Beberapa faktor kunci berkontribusi pada penurunan harga emas:

  • Eskalasi Perang Tarif: Pengumuman China mengenai tarif tambahan sebesar 34 persen untuk semua barang asal AS, sebagai balasan atas kebijakan tarif Presiden Trump, memicu kekhawatiran akan resesi global. Ketidakpastian ekonomi ini mendorong investor untuk menjual aset safe haven seperti emas dan beralih ke uang tunai.
  • Aksi Jual untuk Menutupi Kerugian: Anjloknya pasar saham AS, dengan indeks S&P 500 dan Nasdaq Composite masing-masing turun sekitar 5 persen, memaksa investor untuk menjual emas guna memenuhi panggilan margin dan menutupi kerugian di portofolio mereka.
  • Data Ketenagakerjaan AS yang Kuat: Rilis data ketenagakerjaan AS yang lebih baik dari perkiraan mengurangi ekspektasi penurunan suku bunga oleh The Fed.
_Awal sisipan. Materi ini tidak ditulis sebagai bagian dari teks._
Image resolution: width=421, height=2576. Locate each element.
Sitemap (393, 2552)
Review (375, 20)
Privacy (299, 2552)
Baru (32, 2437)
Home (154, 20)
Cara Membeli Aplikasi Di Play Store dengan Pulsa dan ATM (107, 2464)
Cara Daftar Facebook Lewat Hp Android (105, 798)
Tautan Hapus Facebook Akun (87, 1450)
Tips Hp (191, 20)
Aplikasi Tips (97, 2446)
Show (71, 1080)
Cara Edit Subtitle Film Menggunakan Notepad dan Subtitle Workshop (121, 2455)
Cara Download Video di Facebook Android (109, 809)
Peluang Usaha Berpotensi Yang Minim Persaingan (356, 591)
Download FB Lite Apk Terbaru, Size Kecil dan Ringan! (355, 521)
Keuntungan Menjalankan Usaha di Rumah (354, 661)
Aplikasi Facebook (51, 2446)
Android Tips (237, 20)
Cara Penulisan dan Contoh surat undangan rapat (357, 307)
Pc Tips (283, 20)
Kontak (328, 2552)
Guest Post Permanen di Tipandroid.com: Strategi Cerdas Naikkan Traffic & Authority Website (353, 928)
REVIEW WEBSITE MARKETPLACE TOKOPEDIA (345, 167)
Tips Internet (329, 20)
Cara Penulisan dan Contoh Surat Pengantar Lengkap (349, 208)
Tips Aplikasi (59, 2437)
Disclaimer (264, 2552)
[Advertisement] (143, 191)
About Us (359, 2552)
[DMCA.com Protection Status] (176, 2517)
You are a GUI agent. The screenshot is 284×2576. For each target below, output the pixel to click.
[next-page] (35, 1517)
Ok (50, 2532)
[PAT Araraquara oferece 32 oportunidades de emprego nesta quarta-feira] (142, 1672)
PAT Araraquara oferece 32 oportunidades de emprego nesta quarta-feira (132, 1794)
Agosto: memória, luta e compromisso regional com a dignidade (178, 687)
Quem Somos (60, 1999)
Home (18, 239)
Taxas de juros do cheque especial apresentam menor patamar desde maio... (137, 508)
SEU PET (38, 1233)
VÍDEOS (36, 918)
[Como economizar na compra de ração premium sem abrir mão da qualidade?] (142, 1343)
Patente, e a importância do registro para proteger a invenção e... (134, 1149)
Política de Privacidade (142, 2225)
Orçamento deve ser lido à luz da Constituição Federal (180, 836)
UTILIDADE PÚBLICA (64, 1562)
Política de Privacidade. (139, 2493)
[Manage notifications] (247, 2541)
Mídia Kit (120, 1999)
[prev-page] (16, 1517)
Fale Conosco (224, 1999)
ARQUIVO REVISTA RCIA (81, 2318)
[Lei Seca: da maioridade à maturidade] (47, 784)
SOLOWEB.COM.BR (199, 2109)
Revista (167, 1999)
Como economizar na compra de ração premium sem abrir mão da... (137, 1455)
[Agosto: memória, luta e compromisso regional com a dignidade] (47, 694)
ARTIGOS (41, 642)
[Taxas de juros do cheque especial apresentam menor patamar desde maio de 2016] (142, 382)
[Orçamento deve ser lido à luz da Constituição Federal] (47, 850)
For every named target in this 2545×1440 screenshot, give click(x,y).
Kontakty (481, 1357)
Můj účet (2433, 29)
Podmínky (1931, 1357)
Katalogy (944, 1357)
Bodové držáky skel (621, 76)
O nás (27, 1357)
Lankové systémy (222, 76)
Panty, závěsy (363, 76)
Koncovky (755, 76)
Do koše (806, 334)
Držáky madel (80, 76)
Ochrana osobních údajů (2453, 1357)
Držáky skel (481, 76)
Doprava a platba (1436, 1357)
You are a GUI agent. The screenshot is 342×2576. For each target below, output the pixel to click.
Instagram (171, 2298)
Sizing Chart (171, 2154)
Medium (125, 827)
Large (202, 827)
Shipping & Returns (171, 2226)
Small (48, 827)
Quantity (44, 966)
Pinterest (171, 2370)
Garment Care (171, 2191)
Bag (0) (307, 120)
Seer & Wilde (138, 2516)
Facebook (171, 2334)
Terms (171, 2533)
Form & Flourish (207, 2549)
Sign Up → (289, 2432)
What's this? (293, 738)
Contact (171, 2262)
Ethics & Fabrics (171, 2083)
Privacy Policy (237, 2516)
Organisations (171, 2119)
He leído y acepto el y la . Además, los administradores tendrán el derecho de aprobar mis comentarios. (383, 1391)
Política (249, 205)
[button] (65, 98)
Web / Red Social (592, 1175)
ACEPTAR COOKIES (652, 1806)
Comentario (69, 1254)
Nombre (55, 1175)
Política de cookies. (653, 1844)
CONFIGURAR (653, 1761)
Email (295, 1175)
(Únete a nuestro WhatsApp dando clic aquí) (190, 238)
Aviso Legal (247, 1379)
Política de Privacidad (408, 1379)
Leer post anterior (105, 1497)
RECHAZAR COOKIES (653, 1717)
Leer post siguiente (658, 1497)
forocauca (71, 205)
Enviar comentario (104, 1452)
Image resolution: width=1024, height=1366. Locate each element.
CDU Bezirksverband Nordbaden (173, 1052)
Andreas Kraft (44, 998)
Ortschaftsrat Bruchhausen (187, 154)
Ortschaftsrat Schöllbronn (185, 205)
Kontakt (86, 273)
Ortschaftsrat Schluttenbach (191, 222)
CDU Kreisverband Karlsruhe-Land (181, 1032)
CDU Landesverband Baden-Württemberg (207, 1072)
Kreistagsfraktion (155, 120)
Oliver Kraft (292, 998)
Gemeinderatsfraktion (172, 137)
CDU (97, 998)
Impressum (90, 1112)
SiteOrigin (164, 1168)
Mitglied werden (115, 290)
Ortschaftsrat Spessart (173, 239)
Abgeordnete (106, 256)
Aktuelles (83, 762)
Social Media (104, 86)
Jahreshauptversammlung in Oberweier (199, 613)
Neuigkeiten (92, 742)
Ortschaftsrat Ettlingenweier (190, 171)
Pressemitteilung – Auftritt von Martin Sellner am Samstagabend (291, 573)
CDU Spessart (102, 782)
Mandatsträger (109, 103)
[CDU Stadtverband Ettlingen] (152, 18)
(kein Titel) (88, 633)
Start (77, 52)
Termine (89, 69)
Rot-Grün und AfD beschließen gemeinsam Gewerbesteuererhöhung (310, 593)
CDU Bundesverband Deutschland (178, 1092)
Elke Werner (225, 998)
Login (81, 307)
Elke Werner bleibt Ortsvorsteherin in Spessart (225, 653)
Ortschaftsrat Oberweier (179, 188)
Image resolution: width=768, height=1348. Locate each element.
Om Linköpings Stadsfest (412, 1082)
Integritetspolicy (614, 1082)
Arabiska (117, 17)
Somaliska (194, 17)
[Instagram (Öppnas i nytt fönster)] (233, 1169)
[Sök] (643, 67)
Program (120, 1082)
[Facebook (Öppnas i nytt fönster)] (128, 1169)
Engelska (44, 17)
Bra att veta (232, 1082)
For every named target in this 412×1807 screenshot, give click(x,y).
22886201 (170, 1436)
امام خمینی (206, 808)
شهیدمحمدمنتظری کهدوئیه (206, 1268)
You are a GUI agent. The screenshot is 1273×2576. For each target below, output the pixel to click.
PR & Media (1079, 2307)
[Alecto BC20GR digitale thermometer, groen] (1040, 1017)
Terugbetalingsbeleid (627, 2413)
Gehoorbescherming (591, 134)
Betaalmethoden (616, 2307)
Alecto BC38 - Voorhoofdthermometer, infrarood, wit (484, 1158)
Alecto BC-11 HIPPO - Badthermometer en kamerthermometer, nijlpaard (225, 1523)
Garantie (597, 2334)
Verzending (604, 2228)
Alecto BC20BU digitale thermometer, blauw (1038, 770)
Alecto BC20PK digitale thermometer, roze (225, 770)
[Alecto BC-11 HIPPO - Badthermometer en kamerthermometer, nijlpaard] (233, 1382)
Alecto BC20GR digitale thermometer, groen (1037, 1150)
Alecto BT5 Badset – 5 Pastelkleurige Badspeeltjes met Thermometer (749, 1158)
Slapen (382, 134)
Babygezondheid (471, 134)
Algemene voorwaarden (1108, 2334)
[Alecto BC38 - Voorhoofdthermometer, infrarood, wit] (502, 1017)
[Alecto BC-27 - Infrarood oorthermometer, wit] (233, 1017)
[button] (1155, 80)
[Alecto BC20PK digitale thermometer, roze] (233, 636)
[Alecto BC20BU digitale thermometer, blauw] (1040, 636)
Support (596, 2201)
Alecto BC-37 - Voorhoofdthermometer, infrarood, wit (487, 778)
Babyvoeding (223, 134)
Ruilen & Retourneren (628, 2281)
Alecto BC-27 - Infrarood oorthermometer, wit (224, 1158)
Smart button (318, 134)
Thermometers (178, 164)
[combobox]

Emas cenderung berkinerja lebih baik dalam lingkungan suku bunga rendah, sehingga prospek suku bunga yang lebih tinggi membebani harga emas.

Analisis dan Prospek Pasar Emas

Analis dari Standard Chartered, Suki Cooper, menjelaskan bahwa emas sering digunakan sebagai aset likuid untuk memenuhi kewajiban margin. Oleh karena itu, penjualan emas setelah peristiwa risiko besar seperti perang tarif, adalah hal yang wajar.

Namun, meskipun mengalami penurunan, harga emas masih naik sekitar 15,3 persen sepanjang tahun ini. Kenaikan ini didorong oleh pembelian besar-besaran dari bank sentral dan daya tarik emas sebagai aset lindung nilai terhadap ketidakpastian ekonomi dan geopolitik.

Matt Simpson, analis senior di City Index, berpendapat bahwa meskipun volatilitas meningkat, emas tetap menjadi tempat perlindungan aman bagi banyak investor.

Secara teknikal, harga emas spot masih bertahan di atas rata-rata pergerakan 21 harinya, yaitu 3.023 dollar AS. Hal ini menunjukkan bahwa tren bullish jangka panjang emas masih utuh, meskipun ada koreksi jangka pendek.

Kinerja Logam Mulia Lainnya

Selain emas, logam mulia lainnya juga mengalami penurunan harga yang signifikan:

  • Perak turun 7,3 persen menjadi 29,54 dollar AS per ons dan diperkirakan akan mengalami minggu terburuk sejak September 2020.
  • Platinum turun 3,6 persen menjadi 918,35 dollar AS per ons.
  • Palladium turun 2 persen menjadi 909,75 dollar AS per ons. Keduanya juga mencatatkan penurunan mingguan.

Secara keseluruhan, pasar logam mulia mengalami minggu yang penuh gejolak akibat kombinasi faktor ekonomi dan geopolitik. Investor akan terus memantau perkembangan perang tarif AS-China dan kebijakan moneter The Fed untuk menentukan arah pergerakan harga emas dan logam mulia lainnya di masa depan.